Data records section start

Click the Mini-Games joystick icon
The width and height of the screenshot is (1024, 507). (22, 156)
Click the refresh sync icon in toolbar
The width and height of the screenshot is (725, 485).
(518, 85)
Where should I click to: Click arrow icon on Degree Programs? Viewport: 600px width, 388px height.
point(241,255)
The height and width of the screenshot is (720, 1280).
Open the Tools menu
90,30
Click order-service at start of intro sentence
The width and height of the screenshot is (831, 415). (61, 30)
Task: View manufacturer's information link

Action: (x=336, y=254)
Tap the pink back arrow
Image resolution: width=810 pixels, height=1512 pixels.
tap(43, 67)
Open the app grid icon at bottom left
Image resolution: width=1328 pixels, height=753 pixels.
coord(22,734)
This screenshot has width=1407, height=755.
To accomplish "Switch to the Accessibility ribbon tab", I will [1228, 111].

Data records section end

Set down each entry from above once more, exactly as written.

▶ _Exercise solution_:
Click the Mini-Games joystick icon
The width and height of the screenshot is (1024, 507). (22, 156)
Click the refresh sync icon in toolbar
The width and height of the screenshot is (725, 485).
(518, 85)
Where should I click to: Click arrow icon on Degree Programs? Viewport: 600px width, 388px height.
point(241,255)
The height and width of the screenshot is (720, 1280).
Open the Tools menu
90,30
Click order-service at start of intro sentence
The width and height of the screenshot is (831, 415). (61, 30)
Task: View manufacturer's information link

Action: (x=336, y=254)
Tap the pink back arrow
Image resolution: width=810 pixels, height=1512 pixels.
tap(43, 67)
Open the app grid icon at bottom left
Image resolution: width=1328 pixels, height=753 pixels.
coord(22,734)
This screenshot has width=1407, height=755.
To accomplish "Switch to the Accessibility ribbon tab", I will [1228, 111].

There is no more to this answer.